## Materials provided
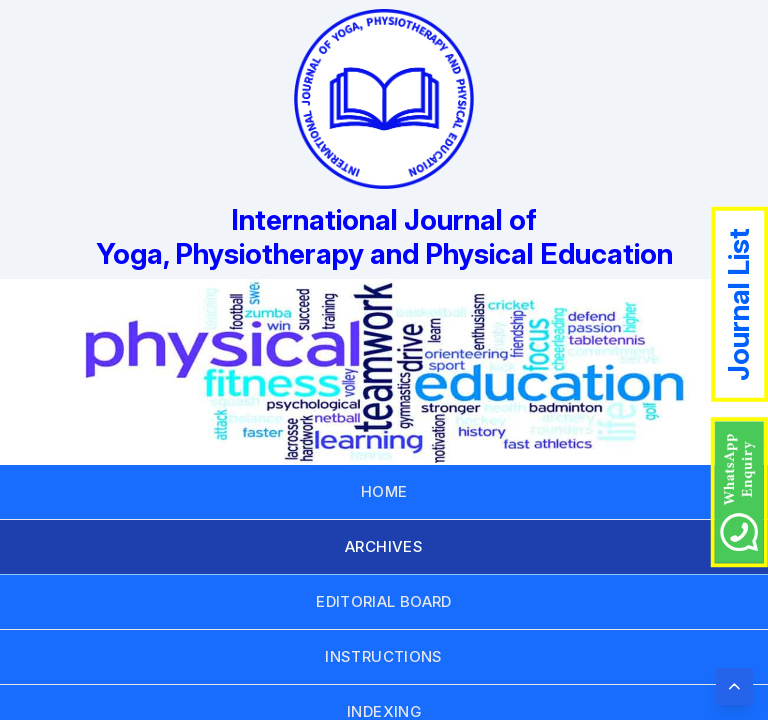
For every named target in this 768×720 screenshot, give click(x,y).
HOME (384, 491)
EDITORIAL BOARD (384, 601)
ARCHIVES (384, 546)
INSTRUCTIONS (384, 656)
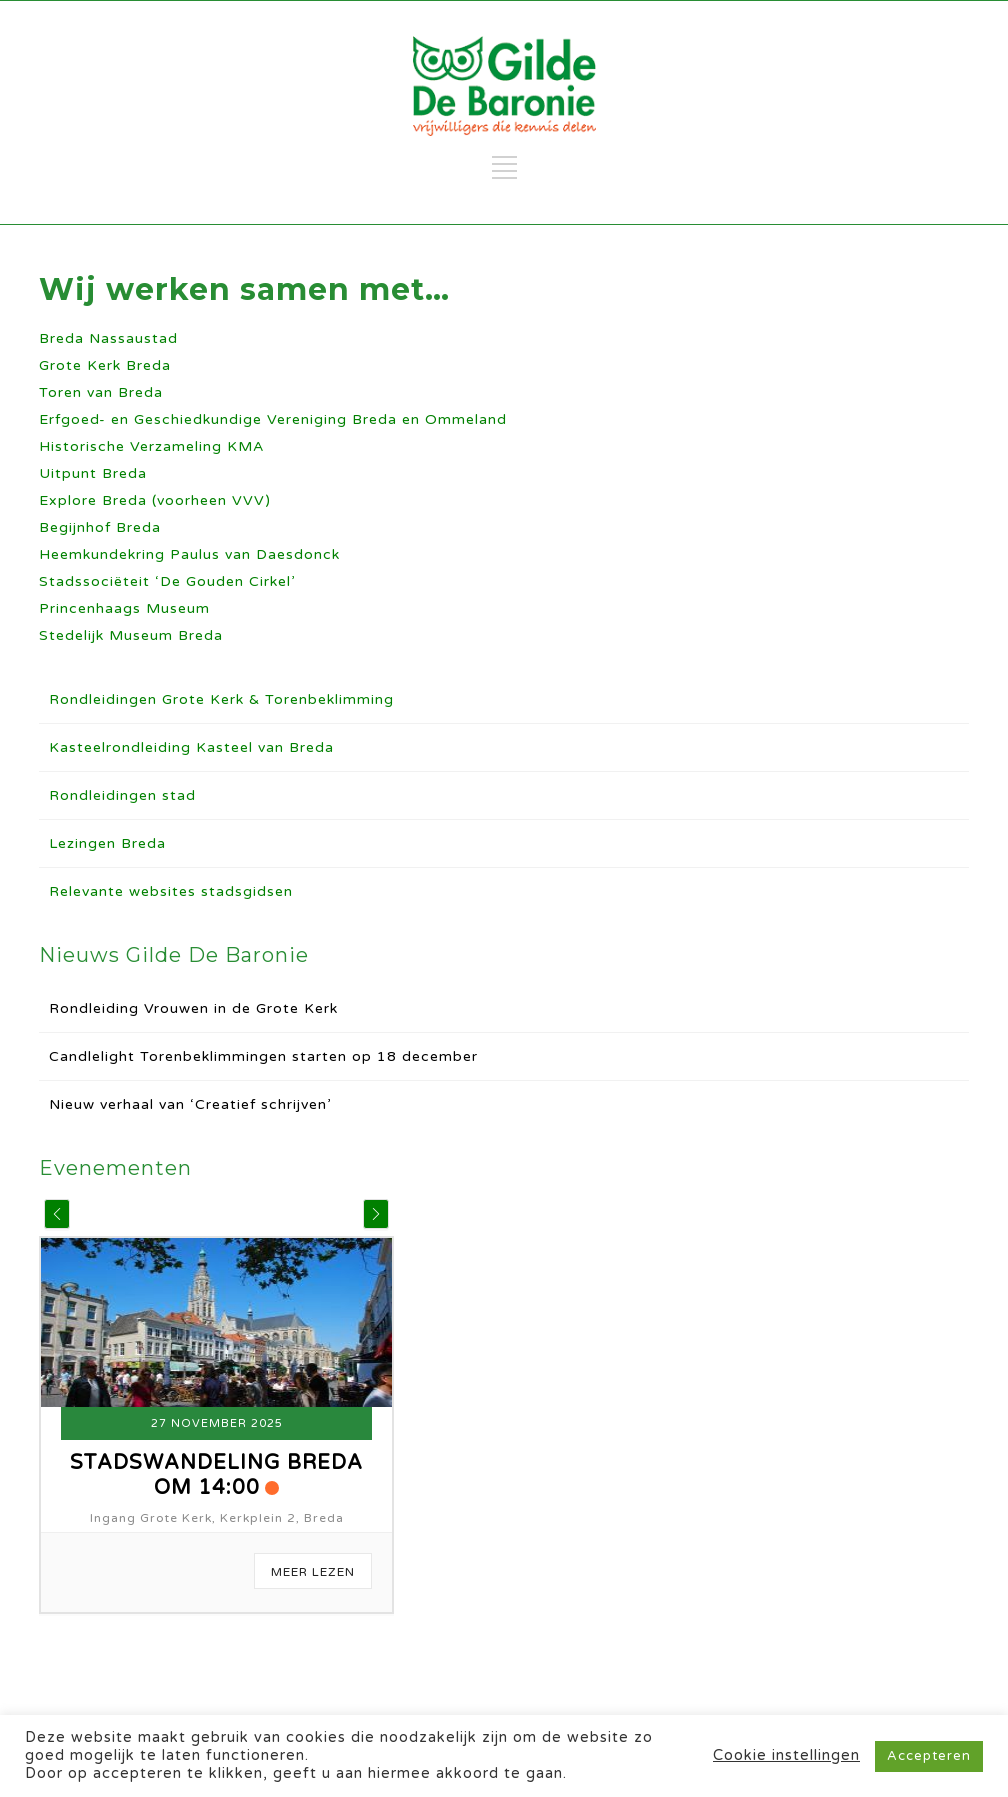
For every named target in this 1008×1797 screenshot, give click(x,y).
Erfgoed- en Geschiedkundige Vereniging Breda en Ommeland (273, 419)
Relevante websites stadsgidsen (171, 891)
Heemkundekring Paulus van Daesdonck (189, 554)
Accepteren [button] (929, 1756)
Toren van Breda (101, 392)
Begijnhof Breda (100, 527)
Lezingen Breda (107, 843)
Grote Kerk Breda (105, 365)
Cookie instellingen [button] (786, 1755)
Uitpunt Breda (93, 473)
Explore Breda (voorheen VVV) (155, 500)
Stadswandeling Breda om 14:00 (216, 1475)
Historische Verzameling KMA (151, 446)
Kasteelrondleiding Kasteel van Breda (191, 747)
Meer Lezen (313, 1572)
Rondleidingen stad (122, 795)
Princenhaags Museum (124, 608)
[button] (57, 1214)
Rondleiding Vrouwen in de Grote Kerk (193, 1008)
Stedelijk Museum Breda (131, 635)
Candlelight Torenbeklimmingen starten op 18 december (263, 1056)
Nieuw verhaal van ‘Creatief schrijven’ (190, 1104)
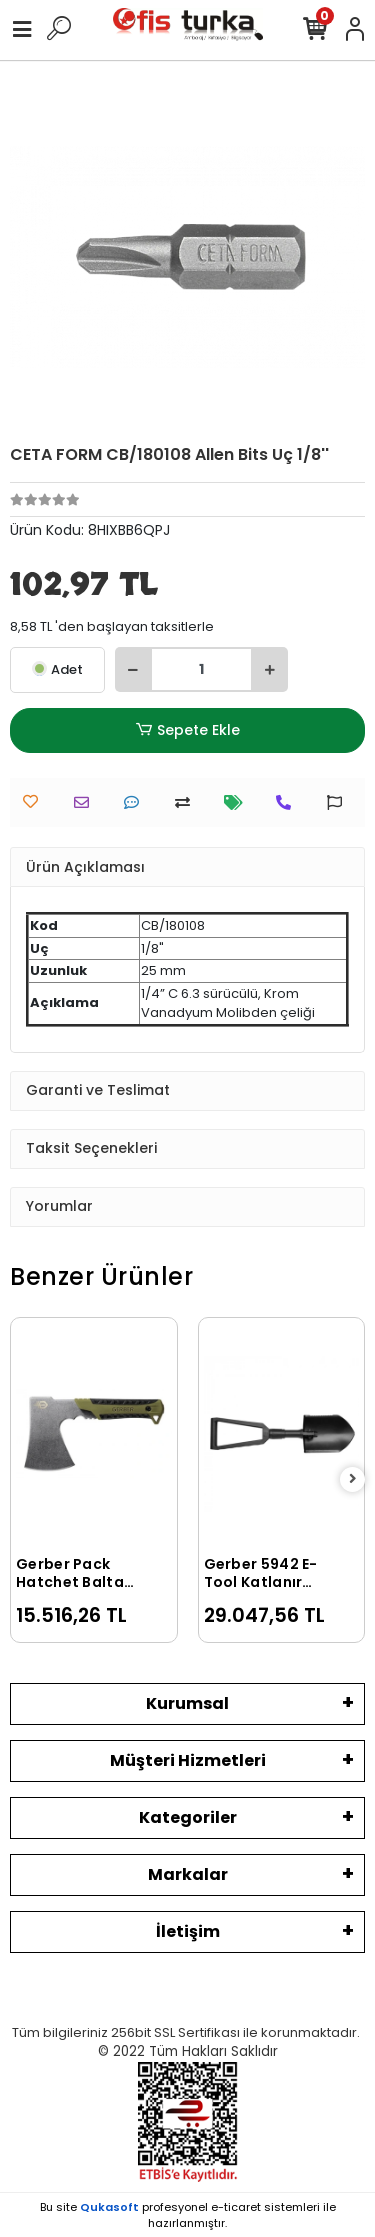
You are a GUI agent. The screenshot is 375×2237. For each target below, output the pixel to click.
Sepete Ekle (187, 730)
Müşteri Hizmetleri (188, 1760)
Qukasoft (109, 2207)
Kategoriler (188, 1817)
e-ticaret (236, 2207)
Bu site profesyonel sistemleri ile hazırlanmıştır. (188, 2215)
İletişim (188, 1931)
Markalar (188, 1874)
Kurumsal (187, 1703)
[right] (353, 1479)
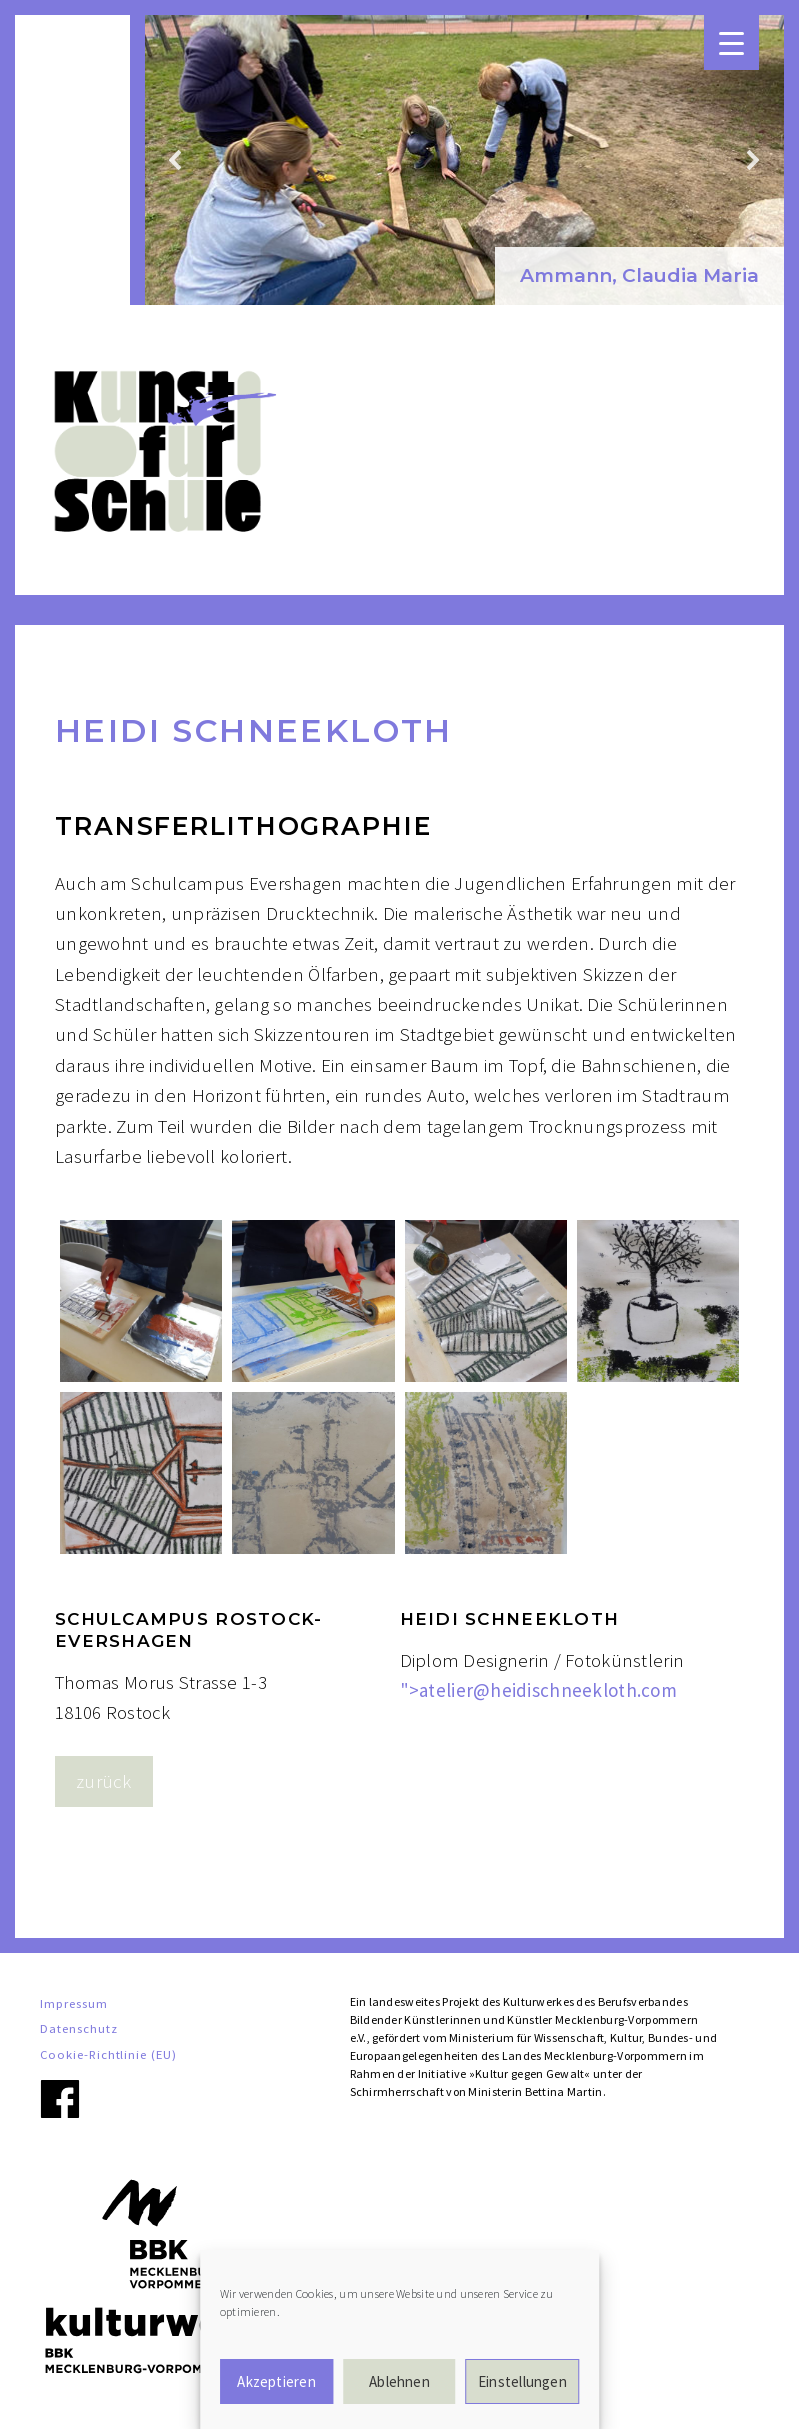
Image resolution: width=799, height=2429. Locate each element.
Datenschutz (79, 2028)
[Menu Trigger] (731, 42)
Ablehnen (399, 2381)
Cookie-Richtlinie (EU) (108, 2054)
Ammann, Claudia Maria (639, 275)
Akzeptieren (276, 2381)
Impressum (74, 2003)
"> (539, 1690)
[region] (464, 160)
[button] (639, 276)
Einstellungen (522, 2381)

## The request
Rewrite all of the items above, replacing "screenshot" with "image" wherever it appears and keeping everything else the same. Leave out the pictures.

## Full answer
For every named target in this 768×720 image, give click(x,y).
HOME (384, 491)
EDITORIAL BOARD (384, 601)
ARCHIVES (384, 546)
INSTRUCTIONS (384, 656)
For every named target in this 1008×1797 image, give click(x,y).
Erfgoed- en Geschiedkundige Vereniging Breda en Ommeland (273, 419)
Relevante websites stadsgidsen (171, 891)
Heemkundekring Paulus van Daesdonck (189, 554)
Accepteren [button] (929, 1756)
Toren van Breda (101, 392)
Begijnhof Breda (100, 527)
Lezingen Breda (107, 843)
Grote Kerk Breda (105, 365)
Cookie instellingen [button] (786, 1755)
Uitpunt Breda (93, 473)
Explore Breda (voorheen VVV) (155, 500)
Stadswandeling Breda om 14:00 (216, 1475)
Historische Verzameling KMA (151, 446)
Kasteelrondleiding Kasteel van Breda (191, 747)
Meer Lezen (313, 1572)
Rondleidingen stad (122, 795)
Princenhaags Museum (124, 608)
[button] (57, 1214)
Rondleiding Vrouwen in de Grote Kerk (193, 1008)
Stedelijk Museum Breda (131, 635)
Candlelight Torenbeklimmingen starten op 18 december (263, 1056)
Nieuw verhaal van ‘Creatief schrijven’ (190, 1104)
You are a GUI agent. The image is 375×2237. For each target below, output the pixel to click.
Sepete Ekle (187, 730)
Müşteri Hizmetleri (188, 1760)
Qukasoft (109, 2207)
Kategoriler (188, 1817)
e-ticaret (236, 2207)
Bu site profesyonel sistemleri ile hazırlanmıştır. (188, 2215)
İletişim (188, 1931)
Markalar (188, 1874)
Kurumsal (187, 1703)
[right] (353, 1479)
Image resolution: width=799, height=2429. Locate each element.
Datenschutz (79, 2028)
[Menu Trigger] (731, 42)
Ablehnen (399, 2381)
Cookie-Richtlinie (EU) (108, 2054)
Ammann, Claudia Maria (639, 275)
Akzeptieren (276, 2381)
Impressum (74, 2003)
"> (539, 1690)
[region] (464, 160)
[button] (639, 276)
Einstellungen (522, 2381)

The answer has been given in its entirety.